Cleaning HouseNew Year is almost upon us! For now, people are still rushing to get a fantastic deal on a backlit LED TV. But soon, gym memberships will be purchased, diaries started, and peace and compassion will settle down upon all of mankind.

For a few short days, you will wear what you should wear, and not what you should not wear. You’ll swear off cable TV and hit the treadmill instead. You’ll pick up heavy books and ruminate on weighty thoughts. You’ll catch yourself before speaking ill of your spouse’s sweater selection. And then, in a pattern too predictable for a Medium episode, we will all fail.

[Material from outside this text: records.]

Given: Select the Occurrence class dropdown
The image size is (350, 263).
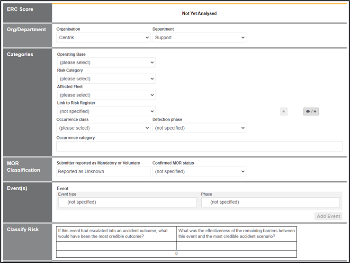Looking at the screenshot, I should pos(103,128).
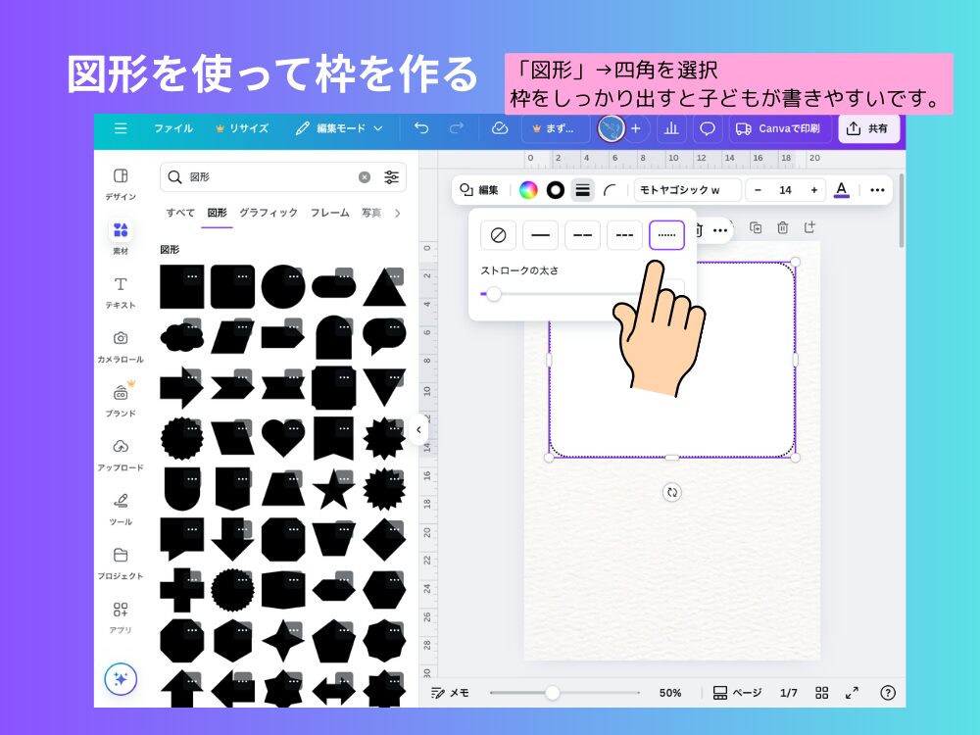The image size is (980, 735).
Task: Open the border style lines icon
Action: tap(582, 190)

We will become TV watching, non gym going, non reading, judgmental and over-eating people again. We will become ourselves once more. However, we have a saving grace that we did not have before. We have our alternate digital lives that can continue January First’s bold plans for the future and grasp what we too often drop. Our social media selves may be our only hope to make our resolutions live on and forever suspend our temporarily thin faces in thoughtful and intellectual expression.

So this New Year, show your digital identity some respect and it may return the favor. Here are a few housekeeping tips to tidy up your online identity. After all, your digital self may be the only one living up to its promises.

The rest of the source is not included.